According to Jennerex, the presented data demonstrated clear dose-related delivery to solid tumors, cancer-targeted replication and gene expression, and anti-cancer effects of JX-594 delivered IV. Choi (necrotic) responses were more commonly observed in patients treated at higher doses. In addition, intravenous infusion of JX-594 was safe and well-tolerated.
The open-label, dose-escalation study was completed at four sites in the US and Canada. A total of 23 patients with solid tumors refractory to standard therapy were enrolled.

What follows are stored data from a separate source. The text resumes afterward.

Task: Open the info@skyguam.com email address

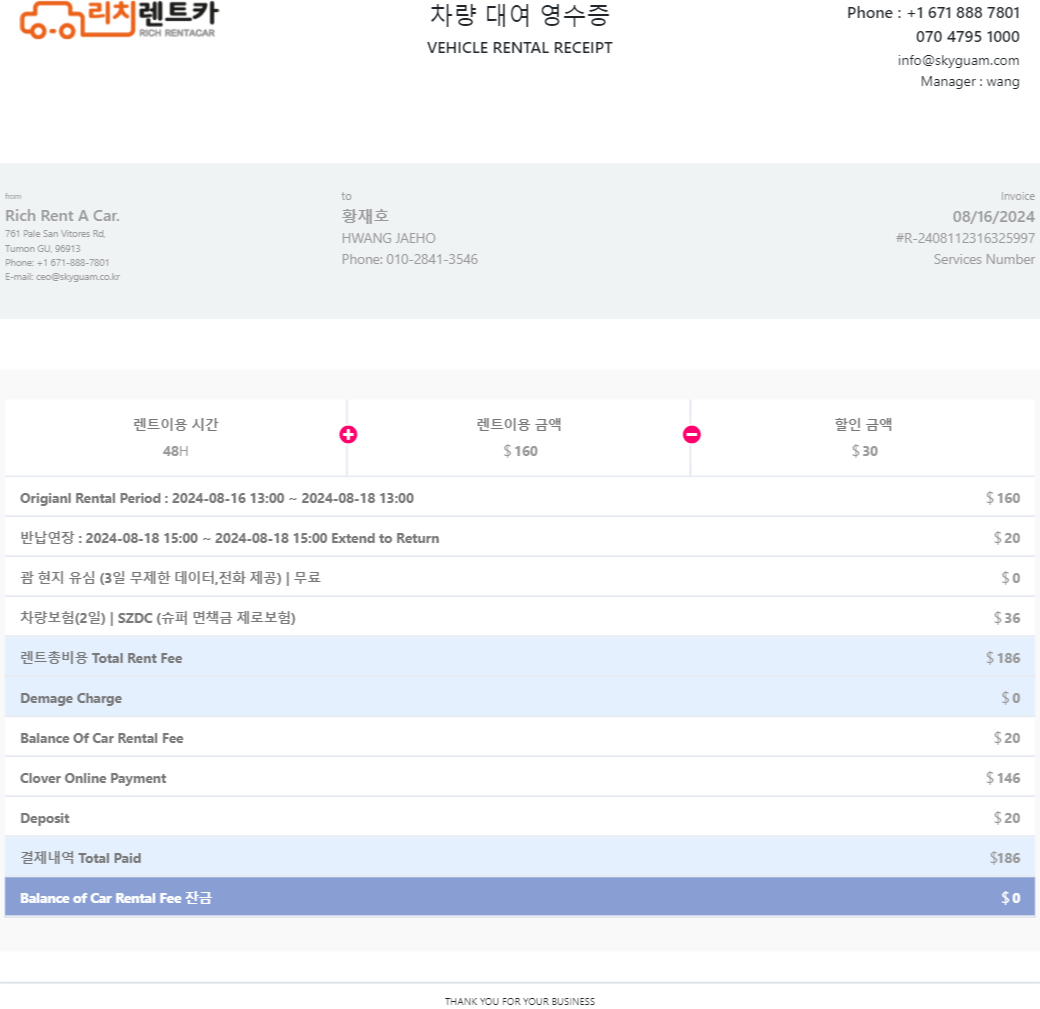Action: tap(958, 60)
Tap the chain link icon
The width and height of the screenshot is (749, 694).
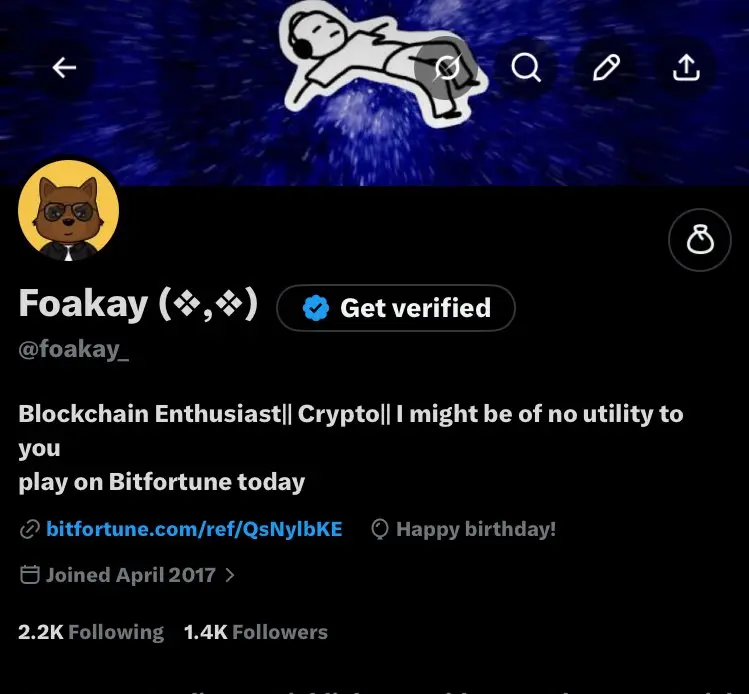[29, 530]
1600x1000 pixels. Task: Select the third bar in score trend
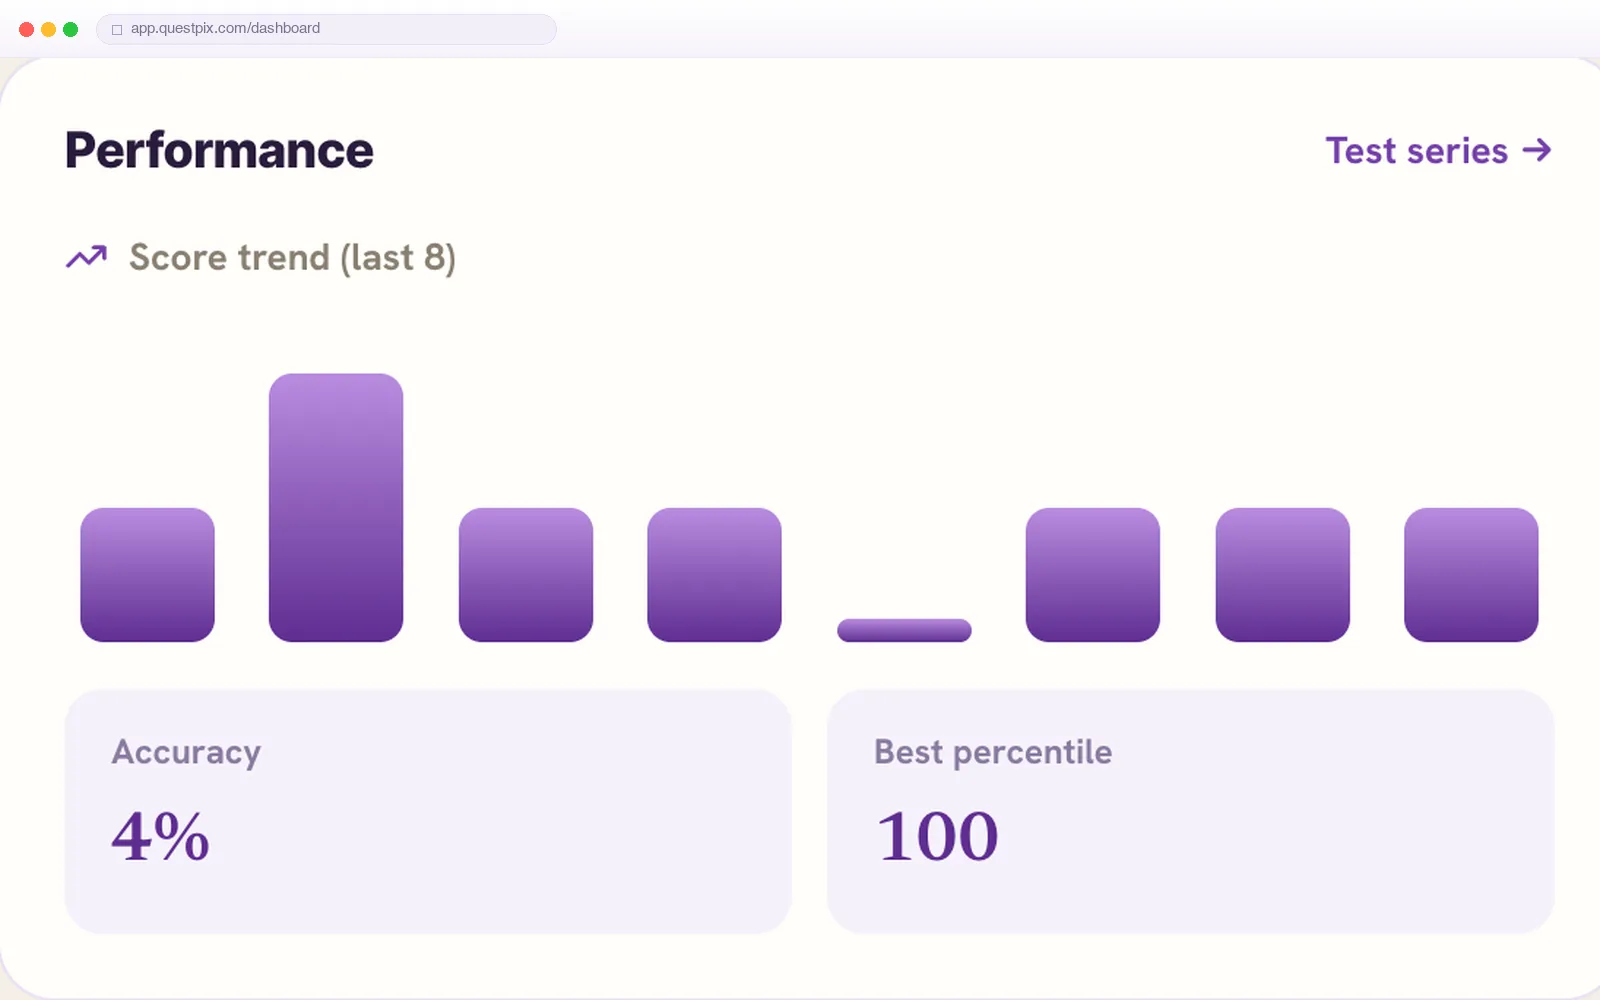tap(526, 575)
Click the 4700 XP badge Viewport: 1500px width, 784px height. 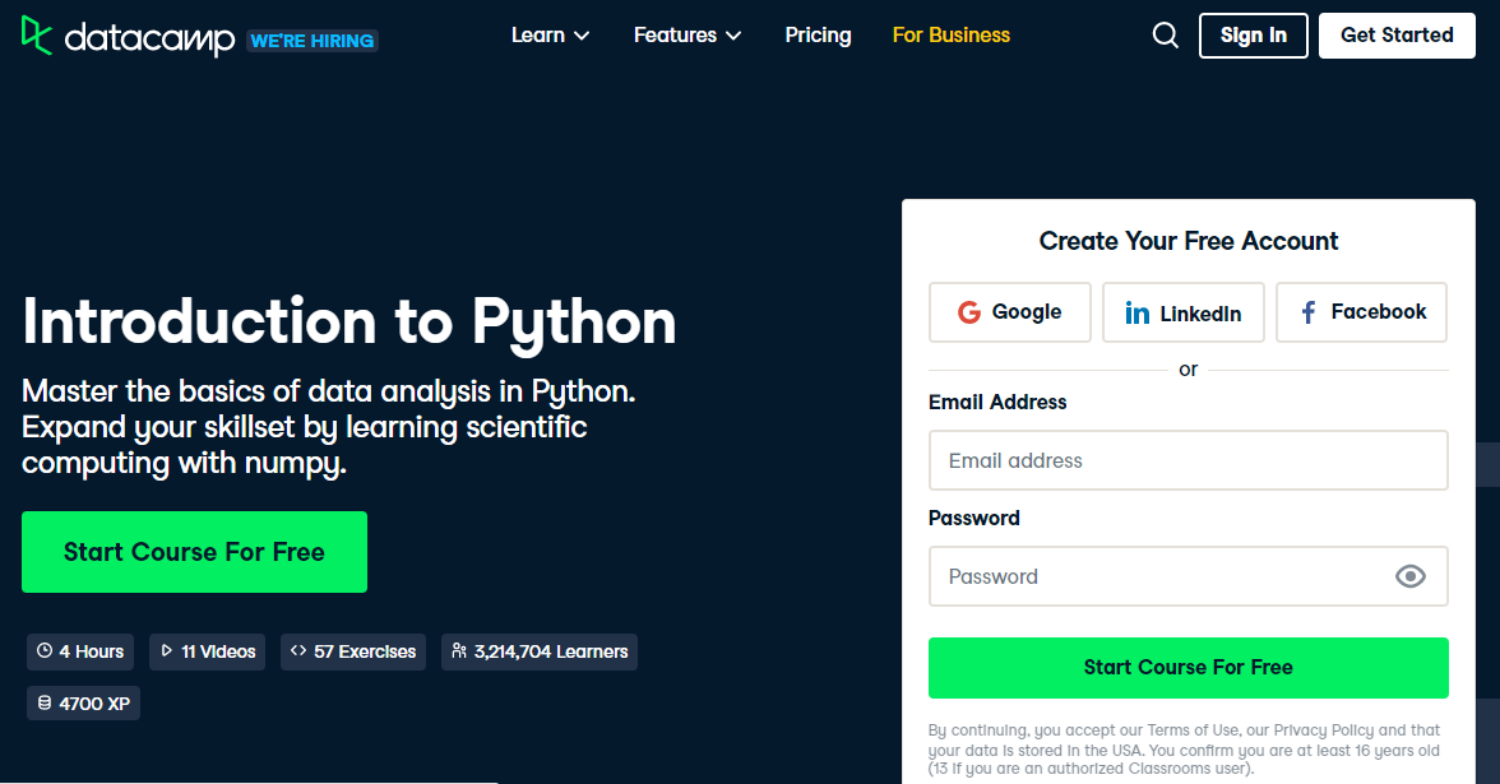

Patients received a single treatment at one of five dose levels, with follow-up at periodic intervals.
Six out of eight patients in the higher-dose cohorts evaluable to date (cohorts 3, 4, 5) exhibited disease control as defined by stable disease by RECIST (Response Evaluation Criteria in Solid Tumors) criteria and/or Choi (necrotic) response. Two out of six patients in the low dose cohorts exhibited disease control (RECIST stable disease) but no responses.
The primary endpoints of the trial included safety and determination of the maximum tolerated dose given through intravenous administration. No serious adverse events related to JX-594 therapy were reported and no dose-limiting toxicities were reported. A biomarker analysis further strengthened the finding of dose-dependent replication in tumors following IV administration.

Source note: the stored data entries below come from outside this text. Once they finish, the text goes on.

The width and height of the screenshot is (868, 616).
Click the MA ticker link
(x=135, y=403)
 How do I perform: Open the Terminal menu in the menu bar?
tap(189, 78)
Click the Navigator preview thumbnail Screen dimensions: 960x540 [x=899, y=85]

David Kirn, president and CEO of Jennerex, said: “These data represent a significant milestone for the field of oncology and viral therapy as this is the first time that a viral or genetic product has demonstrated reproducible, biopsy-proven delivery to multiple solid tumor types following intravenous administration.
“We look forward to extending our experience with IV JX-594 in our planned Phase 3 trial in patients with advanced liver cancer. This pivotal trial will utilize both IV and targeted intratumoral injections of JX-594 to maximize potential patient benefit. We expect to initiate this study in Q4 of 2010.”